Colunas

Desde Odorico Paraguaçu, as novelas retratam o Brasil nas urnas

Estação NT


OdoricoParaguacu-OBemAmado.jpg
Odorico Paraguaçu marcou a história da teledramaturgia em "O Bem Amado"

Há 25 anos, Marco Aurélio, o corrupto vivido por Reginaldo Faria na novela “Vale Tudo”, fechou o último capítulo com a famosa cena em que dá uma banana para a Baía de Guanabara enquanto foge em um jatinho.

No mesmo ano, em 1989, o ingênuo Sassá Mutema (Lima Duarte) se tornava marionete na mão de políticos na trama de “O Salvador da Pátria”.

Uma década antes, Odorico Paraguaçu (Paulo Gracindo) colocava no imaginário do telespectador brasileiro a figura do prefeito cheio de artimanhas em “O Bem Amado”, enquanto na atual novela das 21h da Globo, “A Lei do Amor”, o núcleo principal é uma família que criou a sua fortuna a partir da corrupção política.

A lista de exemplos é extensa, já que a novela no Brasil retrata políticos inescrupulosos desde a sua modernização, quando começou a mostrar personagens e enredos mais próximos ao cotidiano nacional. Prefeitos de cidadezinhas fictícias (especialidade de Aguinaldo Silva e Dias Gomes), vereadores (seara na qual Aguinaldo Silva já se divertiu também), senadores (como o senador idealista vivido por Carlos Vereza em “O Rei do Gado” de Benedito Ruy Barbosa) e coronéis do sertão (outro tema constante de Ruy Barbosa) estão tão presentes quanto o núcleo humorístico e o par romântico.

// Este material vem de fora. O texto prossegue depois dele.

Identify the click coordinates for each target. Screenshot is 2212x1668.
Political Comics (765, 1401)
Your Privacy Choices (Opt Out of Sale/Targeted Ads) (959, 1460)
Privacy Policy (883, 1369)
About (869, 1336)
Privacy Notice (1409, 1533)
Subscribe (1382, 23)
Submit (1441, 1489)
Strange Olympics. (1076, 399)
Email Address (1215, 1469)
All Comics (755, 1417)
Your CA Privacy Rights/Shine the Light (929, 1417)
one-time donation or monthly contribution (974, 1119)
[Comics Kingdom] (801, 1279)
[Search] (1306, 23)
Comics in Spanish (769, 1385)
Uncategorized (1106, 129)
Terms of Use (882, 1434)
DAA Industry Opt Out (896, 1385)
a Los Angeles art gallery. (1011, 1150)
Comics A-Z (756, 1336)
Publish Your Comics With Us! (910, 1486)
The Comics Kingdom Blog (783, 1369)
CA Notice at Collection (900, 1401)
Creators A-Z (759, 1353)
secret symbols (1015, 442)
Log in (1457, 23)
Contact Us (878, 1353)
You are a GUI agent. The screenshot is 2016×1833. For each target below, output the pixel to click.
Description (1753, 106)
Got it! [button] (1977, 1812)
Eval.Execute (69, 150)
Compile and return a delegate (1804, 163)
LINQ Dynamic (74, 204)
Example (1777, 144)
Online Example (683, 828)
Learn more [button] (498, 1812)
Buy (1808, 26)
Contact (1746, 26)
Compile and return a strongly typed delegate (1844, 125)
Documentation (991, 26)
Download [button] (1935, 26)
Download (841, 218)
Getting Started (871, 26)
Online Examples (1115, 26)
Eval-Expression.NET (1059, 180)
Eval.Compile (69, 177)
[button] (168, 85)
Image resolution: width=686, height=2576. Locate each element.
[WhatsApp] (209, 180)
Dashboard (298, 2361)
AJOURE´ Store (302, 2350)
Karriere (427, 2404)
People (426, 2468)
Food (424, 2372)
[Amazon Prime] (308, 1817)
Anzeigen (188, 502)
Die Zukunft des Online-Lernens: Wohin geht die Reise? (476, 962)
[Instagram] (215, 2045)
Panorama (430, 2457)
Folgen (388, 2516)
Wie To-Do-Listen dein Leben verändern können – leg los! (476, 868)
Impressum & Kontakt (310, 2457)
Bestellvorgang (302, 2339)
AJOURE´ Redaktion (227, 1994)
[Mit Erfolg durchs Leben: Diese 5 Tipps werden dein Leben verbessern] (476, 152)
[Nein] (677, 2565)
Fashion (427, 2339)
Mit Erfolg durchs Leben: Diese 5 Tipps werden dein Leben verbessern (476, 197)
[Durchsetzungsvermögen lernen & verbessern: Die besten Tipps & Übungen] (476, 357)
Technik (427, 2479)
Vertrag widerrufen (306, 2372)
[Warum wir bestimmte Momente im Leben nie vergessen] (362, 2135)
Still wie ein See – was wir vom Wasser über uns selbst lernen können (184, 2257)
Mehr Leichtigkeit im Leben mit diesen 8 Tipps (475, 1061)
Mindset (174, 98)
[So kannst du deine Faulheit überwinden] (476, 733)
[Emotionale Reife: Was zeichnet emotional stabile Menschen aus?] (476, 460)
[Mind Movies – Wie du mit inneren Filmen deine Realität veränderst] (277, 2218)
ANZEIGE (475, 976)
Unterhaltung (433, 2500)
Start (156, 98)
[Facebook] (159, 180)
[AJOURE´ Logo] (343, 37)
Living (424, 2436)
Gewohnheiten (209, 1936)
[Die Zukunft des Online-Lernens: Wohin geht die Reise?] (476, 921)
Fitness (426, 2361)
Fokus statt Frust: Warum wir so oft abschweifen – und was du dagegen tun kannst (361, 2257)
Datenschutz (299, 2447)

Sob o pretexto de retratarem a realidade ou de conscientizar o público, os autores de novelas costumam criar personagens políticos como caricaturas, ora esbravejando em palanques ora sussurrando em gabinetes. Os raros personagens honestos são representados de modo ingênuo, e frequentemente os desonestos repetem diálogos do tipo “chegarei à presidência”.

Na vida real, mais uma eleição municipal se passou este ano, e se o resultado das urnas não foi assustador para uns (vitória de candidatos machistas e racistas, por exemplo), não surpreendeu outros (a reeleição de candidatos com ficha criminal).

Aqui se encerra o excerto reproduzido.